**What you are asked to do**
Output the records exactly, every one of them.
START Records for the exercise
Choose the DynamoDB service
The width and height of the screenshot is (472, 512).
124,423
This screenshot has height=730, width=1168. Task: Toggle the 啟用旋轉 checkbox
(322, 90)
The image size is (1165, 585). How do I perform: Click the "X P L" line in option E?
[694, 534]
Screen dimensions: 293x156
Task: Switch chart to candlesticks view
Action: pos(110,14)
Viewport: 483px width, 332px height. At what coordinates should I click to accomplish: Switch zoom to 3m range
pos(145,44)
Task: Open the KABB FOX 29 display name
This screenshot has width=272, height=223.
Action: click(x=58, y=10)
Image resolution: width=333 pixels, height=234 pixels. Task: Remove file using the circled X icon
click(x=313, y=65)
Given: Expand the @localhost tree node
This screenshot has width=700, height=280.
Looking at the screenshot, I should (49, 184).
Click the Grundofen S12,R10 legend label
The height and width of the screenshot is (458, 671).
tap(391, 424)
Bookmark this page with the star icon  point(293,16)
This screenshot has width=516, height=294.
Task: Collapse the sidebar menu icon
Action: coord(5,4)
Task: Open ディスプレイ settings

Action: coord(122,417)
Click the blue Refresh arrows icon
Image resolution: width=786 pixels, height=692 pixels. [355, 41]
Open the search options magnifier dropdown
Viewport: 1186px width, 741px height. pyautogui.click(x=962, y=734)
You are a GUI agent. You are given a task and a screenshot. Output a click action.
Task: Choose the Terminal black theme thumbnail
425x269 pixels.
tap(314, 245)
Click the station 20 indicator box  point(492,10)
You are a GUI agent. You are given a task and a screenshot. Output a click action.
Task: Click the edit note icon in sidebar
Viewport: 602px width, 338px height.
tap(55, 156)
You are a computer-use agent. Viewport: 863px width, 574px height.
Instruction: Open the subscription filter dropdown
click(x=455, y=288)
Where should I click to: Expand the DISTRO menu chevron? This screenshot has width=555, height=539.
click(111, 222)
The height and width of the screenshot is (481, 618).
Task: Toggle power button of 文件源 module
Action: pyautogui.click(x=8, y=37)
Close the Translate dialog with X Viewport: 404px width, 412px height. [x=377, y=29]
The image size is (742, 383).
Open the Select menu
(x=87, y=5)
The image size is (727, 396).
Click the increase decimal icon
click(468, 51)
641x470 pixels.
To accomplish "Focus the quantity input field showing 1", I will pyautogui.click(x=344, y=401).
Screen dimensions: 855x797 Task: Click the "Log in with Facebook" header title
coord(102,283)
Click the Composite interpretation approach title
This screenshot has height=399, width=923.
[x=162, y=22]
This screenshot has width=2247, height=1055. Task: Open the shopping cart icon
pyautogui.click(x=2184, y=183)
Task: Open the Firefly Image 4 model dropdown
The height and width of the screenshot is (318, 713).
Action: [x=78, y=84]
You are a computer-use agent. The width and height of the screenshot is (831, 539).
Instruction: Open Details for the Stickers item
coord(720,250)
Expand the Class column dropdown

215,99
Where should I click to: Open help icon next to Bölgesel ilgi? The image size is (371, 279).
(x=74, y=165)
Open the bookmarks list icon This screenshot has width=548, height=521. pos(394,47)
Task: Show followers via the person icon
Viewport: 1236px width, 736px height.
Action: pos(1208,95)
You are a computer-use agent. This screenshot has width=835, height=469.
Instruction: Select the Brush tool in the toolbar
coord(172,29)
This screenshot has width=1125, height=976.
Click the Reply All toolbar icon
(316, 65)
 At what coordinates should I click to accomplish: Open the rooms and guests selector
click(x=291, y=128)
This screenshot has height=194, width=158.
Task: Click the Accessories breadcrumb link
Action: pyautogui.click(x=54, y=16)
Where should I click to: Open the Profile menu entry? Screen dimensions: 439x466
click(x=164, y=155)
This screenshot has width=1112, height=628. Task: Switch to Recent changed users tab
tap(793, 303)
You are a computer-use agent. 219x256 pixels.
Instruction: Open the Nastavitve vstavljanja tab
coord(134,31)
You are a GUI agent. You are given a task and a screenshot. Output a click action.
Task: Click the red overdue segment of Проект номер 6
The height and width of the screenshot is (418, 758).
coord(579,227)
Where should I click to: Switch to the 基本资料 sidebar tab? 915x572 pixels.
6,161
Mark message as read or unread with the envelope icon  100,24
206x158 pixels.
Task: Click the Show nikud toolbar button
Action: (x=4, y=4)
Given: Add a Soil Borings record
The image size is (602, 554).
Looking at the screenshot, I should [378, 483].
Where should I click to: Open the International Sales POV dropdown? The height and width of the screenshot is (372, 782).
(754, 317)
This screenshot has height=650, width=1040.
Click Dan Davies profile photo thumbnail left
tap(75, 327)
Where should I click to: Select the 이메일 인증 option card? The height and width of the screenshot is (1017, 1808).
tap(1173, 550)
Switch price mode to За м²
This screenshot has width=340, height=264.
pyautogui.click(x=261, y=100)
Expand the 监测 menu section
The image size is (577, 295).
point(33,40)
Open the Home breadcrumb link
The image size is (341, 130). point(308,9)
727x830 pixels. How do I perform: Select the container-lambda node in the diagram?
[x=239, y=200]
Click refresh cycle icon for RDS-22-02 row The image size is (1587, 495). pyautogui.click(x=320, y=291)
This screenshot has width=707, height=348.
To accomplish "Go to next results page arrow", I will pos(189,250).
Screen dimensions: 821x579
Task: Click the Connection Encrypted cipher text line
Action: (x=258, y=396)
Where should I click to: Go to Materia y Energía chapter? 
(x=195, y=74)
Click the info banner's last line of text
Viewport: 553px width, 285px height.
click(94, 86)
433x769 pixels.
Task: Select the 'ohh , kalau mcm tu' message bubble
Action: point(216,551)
END Records for the exercise
**Output for this exercise**
Choose the DynamoDB service
The width and height of the screenshot is (472, 512).
124,423
This screenshot has height=730, width=1168. Task: Toggle the 啟用旋轉 checkbox
(322, 90)
The image size is (1165, 585). How do I perform: Click the "X P L" line in option E?
[694, 534]
Screen dimensions: 293x156
Task: Switch chart to candlesticks view
Action: pos(110,14)
Viewport: 483px width, 332px height. At what coordinates should I click to accomplish: Switch zoom to 3m range
pos(145,44)
Task: Open the KABB FOX 29 display name
This screenshot has width=272, height=223.
Action: click(x=58, y=10)
Image resolution: width=333 pixels, height=234 pixels. Task: Remove file using the circled X icon
click(x=313, y=65)
Given: Expand the @localhost tree node
This screenshot has width=700, height=280.
Looking at the screenshot, I should (49, 184).
Click the Grundofen S12,R10 legend label
The height and width of the screenshot is (458, 671).
tap(391, 424)
Bookmark this page with the star icon  point(293,16)
This screenshot has width=516, height=294.
Task: Collapse the sidebar menu icon
Action: coord(5,4)
Task: Open ディスプレイ settings

Action: coord(122,417)
Click the blue Refresh arrows icon
Image resolution: width=786 pixels, height=692 pixels. [355, 41]
Open the search options magnifier dropdown
Viewport: 1186px width, 741px height. pyautogui.click(x=962, y=734)
You are a GUI agent. You are given a task and a screenshot. Output a click action.
Task: Choose the Terminal black theme thumbnail
425x269 pixels.
tap(314, 245)
Click the station 20 indicator box  point(492,10)
You are a GUI agent. You are given a task and a screenshot. Output a click action.
Task: Click the edit note icon in sidebar
Viewport: 602px width, 338px height.
tap(55, 156)
You are a computer-use agent. Viewport: 863px width, 574px height.
Instruction: Open the subscription filter dropdown
click(x=455, y=288)
Where should I click to: Expand the DISTRO menu chevron? This screenshot has width=555, height=539.
click(111, 222)
The height and width of the screenshot is (481, 618).
Task: Toggle power button of 文件源 module
Action: pyautogui.click(x=8, y=37)
Close the Translate dialog with X Viewport: 404px width, 412px height. [x=377, y=29]
The image size is (742, 383).
Open the Select menu
(x=87, y=5)
The image size is (727, 396).
Click the increase decimal icon
click(468, 51)
641x470 pixels.
To accomplish "Focus the quantity input field showing 1", I will pyautogui.click(x=344, y=401).
Screen dimensions: 855x797 Task: Click the "Log in with Facebook" header title
coord(102,283)
Click the Composite interpretation approach title
This screenshot has height=399, width=923.
[x=162, y=22]
This screenshot has width=2247, height=1055. Task: Open the shopping cart icon
pyautogui.click(x=2184, y=183)
Task: Open the Firefly Image 4 model dropdown
The height and width of the screenshot is (318, 713).
Action: [x=78, y=84]
You are a computer-use agent. The width and height of the screenshot is (831, 539).
Instruction: Open Details for the Stickers item
coord(720,250)
Expand the Class column dropdown

215,99
Where should I click to: Open help icon next to Bölgesel ilgi? The image size is (371, 279).
(x=74, y=165)
Open the bookmarks list icon This screenshot has width=548, height=521. pos(394,47)
Task: Show followers via the person icon
Viewport: 1236px width, 736px height.
Action: pos(1208,95)
You are a computer-use agent. This screenshot has width=835, height=469.
Instruction: Select the Brush tool in the toolbar
coord(172,29)
This screenshot has width=1125, height=976.
Click the Reply All toolbar icon
(316, 65)
 At what coordinates should I click to accomplish: Open the rooms and guests selector
click(x=291, y=128)
This screenshot has height=194, width=158.
Task: Click the Accessories breadcrumb link
Action: pyautogui.click(x=54, y=16)
Where should I click to: Open the Profile menu entry? Screen dimensions: 439x466
click(x=164, y=155)
This screenshot has width=1112, height=628. Task: Switch to Recent changed users tab
tap(793, 303)
You are a computer-use agent. 219x256 pixels.
Instruction: Open the Nastavitve vstavljanja tab
coord(134,31)
You are a GUI agent. You are given a task and a screenshot. Output a click action.
Task: Click the red overdue segment of Проект номер 6
The height and width of the screenshot is (418, 758).
coord(579,227)
Where should I click to: Switch to the 基本资料 sidebar tab? 915x572 pixels.
6,161
Mark message as read or unread with the envelope icon  100,24
206x158 pixels.
Task: Click the Show nikud toolbar button
Action: (x=4, y=4)
Given: Add a Soil Borings record
The image size is (602, 554).
Looking at the screenshot, I should [378, 483].
Where should I click to: Open the International Sales POV dropdown? The height and width of the screenshot is (372, 782).
(754, 317)
This screenshot has height=650, width=1040.
Click Dan Davies profile photo thumbnail left
tap(75, 327)
Where should I click to: Select the 이메일 인증 option card? The height and width of the screenshot is (1017, 1808).
tap(1173, 550)
Switch price mode to За м²
This screenshot has width=340, height=264.
pyautogui.click(x=261, y=100)
Expand the 监测 menu section
The image size is (577, 295).
point(33,40)
Open the Home breadcrumb link
The image size is (341, 130). point(308,9)
727x830 pixels. How do I perform: Select the container-lambda node in the diagram?
[x=239, y=200]
Click refresh cycle icon for RDS-22-02 row The image size is (1587, 495). pyautogui.click(x=320, y=291)
This screenshot has width=707, height=348.
To accomplish "Go to next results page arrow", I will pos(189,250).
Screen dimensions: 821x579
Task: Click the Connection Encrypted cipher text line
Action: (x=258, y=396)
Where should I click to: Go to Materia y Energía chapter? 
(x=195, y=74)
Click the info banner's last line of text
Viewport: 553px width, 285px height.
click(94, 86)
433x769 pixels.
Task: Select the 'ohh , kalau mcm tu' message bubble
Action: point(216,551)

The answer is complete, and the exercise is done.